_Aim of the task_
What's required is a verbatim printout of all the data.

_Exercise data_
Segment Open

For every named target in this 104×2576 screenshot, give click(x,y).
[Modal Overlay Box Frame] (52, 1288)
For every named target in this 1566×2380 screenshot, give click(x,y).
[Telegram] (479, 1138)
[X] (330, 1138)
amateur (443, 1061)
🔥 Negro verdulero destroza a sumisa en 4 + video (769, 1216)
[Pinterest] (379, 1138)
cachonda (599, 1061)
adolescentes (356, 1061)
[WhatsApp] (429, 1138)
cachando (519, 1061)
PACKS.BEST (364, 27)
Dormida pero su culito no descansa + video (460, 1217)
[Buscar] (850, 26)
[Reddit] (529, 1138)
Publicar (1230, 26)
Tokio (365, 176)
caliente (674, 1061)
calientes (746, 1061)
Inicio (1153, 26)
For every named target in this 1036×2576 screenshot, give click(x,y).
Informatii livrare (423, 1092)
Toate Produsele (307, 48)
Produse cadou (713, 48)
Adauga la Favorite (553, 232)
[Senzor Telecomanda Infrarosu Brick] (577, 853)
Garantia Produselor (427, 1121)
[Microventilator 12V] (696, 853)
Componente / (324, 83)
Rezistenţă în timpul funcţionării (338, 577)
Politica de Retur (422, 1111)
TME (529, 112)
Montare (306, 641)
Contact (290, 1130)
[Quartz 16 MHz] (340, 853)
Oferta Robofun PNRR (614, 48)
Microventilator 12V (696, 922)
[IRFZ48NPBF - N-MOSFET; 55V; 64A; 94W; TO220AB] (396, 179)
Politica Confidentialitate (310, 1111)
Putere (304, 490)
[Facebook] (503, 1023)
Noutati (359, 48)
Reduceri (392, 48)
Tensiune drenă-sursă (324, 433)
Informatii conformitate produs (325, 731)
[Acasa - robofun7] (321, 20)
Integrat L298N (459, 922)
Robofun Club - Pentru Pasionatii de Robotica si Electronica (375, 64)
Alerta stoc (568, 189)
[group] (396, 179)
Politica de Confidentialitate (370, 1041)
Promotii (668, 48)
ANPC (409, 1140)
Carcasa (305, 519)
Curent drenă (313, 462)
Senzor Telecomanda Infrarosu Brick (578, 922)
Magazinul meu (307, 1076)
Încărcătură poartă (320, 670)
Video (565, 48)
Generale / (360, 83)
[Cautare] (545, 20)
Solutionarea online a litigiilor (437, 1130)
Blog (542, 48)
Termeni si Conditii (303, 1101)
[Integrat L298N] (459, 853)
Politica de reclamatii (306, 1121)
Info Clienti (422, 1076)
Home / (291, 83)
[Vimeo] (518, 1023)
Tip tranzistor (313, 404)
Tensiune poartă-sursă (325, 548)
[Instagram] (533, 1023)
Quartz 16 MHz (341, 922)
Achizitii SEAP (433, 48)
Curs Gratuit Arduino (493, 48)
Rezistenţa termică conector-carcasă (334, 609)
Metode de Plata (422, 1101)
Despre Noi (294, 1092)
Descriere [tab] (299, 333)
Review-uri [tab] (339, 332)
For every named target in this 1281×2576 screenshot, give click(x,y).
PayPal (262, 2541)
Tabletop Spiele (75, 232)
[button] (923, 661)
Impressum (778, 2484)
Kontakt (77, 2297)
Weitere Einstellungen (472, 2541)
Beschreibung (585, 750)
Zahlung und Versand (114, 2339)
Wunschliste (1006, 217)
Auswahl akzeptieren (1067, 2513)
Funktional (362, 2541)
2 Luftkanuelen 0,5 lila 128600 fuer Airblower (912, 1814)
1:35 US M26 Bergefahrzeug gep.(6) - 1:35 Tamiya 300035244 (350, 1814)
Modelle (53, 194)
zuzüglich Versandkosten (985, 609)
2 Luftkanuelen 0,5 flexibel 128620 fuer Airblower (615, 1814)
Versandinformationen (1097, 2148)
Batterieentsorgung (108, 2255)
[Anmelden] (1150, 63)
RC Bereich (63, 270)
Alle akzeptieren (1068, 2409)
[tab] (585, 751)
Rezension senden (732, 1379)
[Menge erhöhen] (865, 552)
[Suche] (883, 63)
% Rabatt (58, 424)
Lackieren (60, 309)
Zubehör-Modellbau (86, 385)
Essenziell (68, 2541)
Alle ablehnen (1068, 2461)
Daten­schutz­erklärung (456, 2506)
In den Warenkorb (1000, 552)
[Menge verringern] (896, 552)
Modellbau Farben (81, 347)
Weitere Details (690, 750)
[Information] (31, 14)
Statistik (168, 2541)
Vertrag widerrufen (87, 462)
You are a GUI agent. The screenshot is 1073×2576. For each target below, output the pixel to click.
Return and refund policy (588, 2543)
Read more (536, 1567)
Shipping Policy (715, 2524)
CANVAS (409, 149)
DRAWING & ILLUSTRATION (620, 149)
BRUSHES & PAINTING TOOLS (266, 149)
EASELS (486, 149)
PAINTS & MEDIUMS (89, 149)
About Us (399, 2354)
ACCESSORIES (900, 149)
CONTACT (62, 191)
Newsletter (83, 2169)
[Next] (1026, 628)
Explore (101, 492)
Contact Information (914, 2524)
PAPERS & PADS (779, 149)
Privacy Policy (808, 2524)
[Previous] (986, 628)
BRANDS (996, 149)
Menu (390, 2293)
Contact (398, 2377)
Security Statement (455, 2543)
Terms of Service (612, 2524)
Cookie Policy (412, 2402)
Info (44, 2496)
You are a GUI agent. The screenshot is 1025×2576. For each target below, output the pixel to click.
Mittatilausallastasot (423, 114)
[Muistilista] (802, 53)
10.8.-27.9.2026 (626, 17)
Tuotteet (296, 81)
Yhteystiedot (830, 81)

Segment Closed

_Completed exercise_
For every named target in this 104×2576 screenshot, give click(x,y).
[Modal Overlay Box Frame] (52, 1288)
For every named target in this 1566×2380 screenshot, give click(x,y).
[Telegram] (479, 1138)
[X] (330, 1138)
amateur (443, 1061)
🔥 Negro verdulero destroza a sumisa en 4 + video (769, 1216)
[Pinterest] (379, 1138)
cachonda (599, 1061)
adolescentes (356, 1061)
[WhatsApp] (429, 1138)
cachando (519, 1061)
PACKS.BEST (364, 27)
Dormida pero su culito no descansa + video (460, 1217)
[Buscar] (850, 26)
[Reddit] (529, 1138)
Publicar (1230, 26)
Tokio (365, 176)
caliente (674, 1061)
calientes (746, 1061)
Inicio (1153, 26)
For every named target in this 1036×2576 screenshot, give click(x,y).
Informatii livrare (423, 1092)
Toate Produsele (307, 48)
Produse cadou (713, 48)
Adauga la Favorite (553, 232)
[Senzor Telecomanda Infrarosu Brick] (577, 853)
Garantia Produselor (427, 1121)
[Microventilator 12V] (696, 853)
Componente / (324, 83)
Rezistenţă în timpul funcţionării (338, 577)
Politica de Retur (422, 1111)
TME (529, 112)
Montare (306, 641)
Contact (290, 1130)
[Quartz 16 MHz] (340, 853)
Oferta Robofun PNRR (614, 48)
Microventilator 12V (696, 922)
[IRFZ48NPBF - N-MOSFET; 55V; 64A; 94W; TO220AB] (396, 179)
Politica Confidentialitate (310, 1111)
Putere (304, 490)
[Facebook] (503, 1023)
Noutati (359, 48)
Reduceri (392, 48)
Tensiune drenă-sursă (324, 433)
Informatii conformitate produs (325, 731)
[Acasa - robofun7] (321, 20)
Integrat L298N (459, 922)
Robofun Club - Pentru Pasionatii de Robotica si Electronica (375, 64)
Alerta stoc (568, 189)
[group] (396, 179)
Politica de Confidentialitate (370, 1041)
Promotii (668, 48)
ANPC (409, 1140)
Carcasa (305, 519)
Curent drenă (313, 462)
Senzor Telecomanda Infrarosu Brick (578, 922)
Magazinul meu (307, 1076)
Încărcătură poartă (320, 670)
Video (565, 48)
Generale / (360, 83)
[Cautare] (545, 20)
Solutionarea online a litigiilor (437, 1130)
Blog (542, 48)
Termeni si Conditii (303, 1101)
[Integrat L298N] (459, 853)
Politica de reclamatii (306, 1121)
Info Clienti (422, 1076)
Home / (291, 83)
[Vimeo] (518, 1023)
Tip tranzistor (313, 404)
Tensiune poartă-sursă (325, 548)
[Instagram] (533, 1023)
Quartz 16 MHz (341, 922)
Achizitii SEAP (433, 48)
Curs Gratuit Arduino (493, 48)
Rezistenţa termică conector-carcasă (334, 609)
Metode de Plata (422, 1101)
Despre Noi (294, 1092)
Descriere [tab] (299, 333)
Review-uri [tab] (339, 332)
For every named target in this 1281×2576 screenshot, give click(x,y).
PayPal (262, 2541)
Tabletop Spiele (75, 232)
[button] (923, 661)
Impressum (778, 2484)
Kontakt (77, 2297)
Weitere Einstellungen (472, 2541)
Beschreibung (585, 750)
Zahlung und Versand (114, 2339)
Wunschliste (1006, 217)
Auswahl akzeptieren (1067, 2513)
Funktional (362, 2541)
2 Luftkanuelen 0,5 lila 128600 fuer Airblower (912, 1814)
1:35 US M26 Bergefahrzeug gep.(6) - 1:35 Tamiya 300035244 (350, 1814)
Modelle (53, 194)
zuzüglich Versandkosten (985, 609)
2 Luftkanuelen 0,5 flexibel 128620 fuer Airblower (615, 1814)
Versandinformationen (1097, 2148)
Batterieentsorgung (108, 2255)
[Anmelden] (1150, 63)
RC Bereich (63, 270)
Alle akzeptieren (1068, 2409)
[tab] (585, 751)
Rezension senden (732, 1379)
[Menge erhöhen] (865, 552)
[Suche] (883, 63)
% Rabatt (58, 424)
Lackieren (60, 309)
Zubehör-Modellbau (86, 385)
Essenziell (68, 2541)
Alle ablehnen (1068, 2461)
Daten­schutz­erklärung (456, 2506)
In den Warenkorb (1000, 552)
[Menge verringern] (896, 552)
Modellbau Farben (81, 347)
Weitere Details (690, 750)
[Information] (31, 14)
Statistik (168, 2541)
Vertrag widerrufen (87, 462)
You are a GUI agent. The screenshot is 1073×2576. For each target below, output the pixel to click.
Return and refund policy (588, 2543)
Read more (536, 1567)
Shipping Policy (715, 2524)
CANVAS (409, 149)
DRAWING & ILLUSTRATION (620, 149)
BRUSHES & PAINTING TOOLS (266, 149)
EASELS (486, 149)
PAINTS & MEDIUMS (89, 149)
About Us (399, 2354)
ACCESSORIES (900, 149)
CONTACT (62, 191)
Newsletter (83, 2169)
[Next] (1026, 628)
Explore (101, 492)
Contact Information (914, 2524)
PAPERS & PADS (779, 149)
Privacy Policy (808, 2524)
[Previous] (986, 628)
BRANDS (996, 149)
Menu (390, 2293)
Contact (398, 2377)
Security Statement (455, 2543)
Terms of Service (612, 2524)
Cookie Policy (412, 2402)
Info (44, 2496)
You are a GUI agent. The screenshot is 1025×2576. For each target below, output the pixel to click.
Mittatilausallastasot (423, 114)
[Muistilista] (802, 53)
10.8.-27.9.2026 (626, 17)
Tuotteet (296, 81)
Yhteystiedot (830, 81)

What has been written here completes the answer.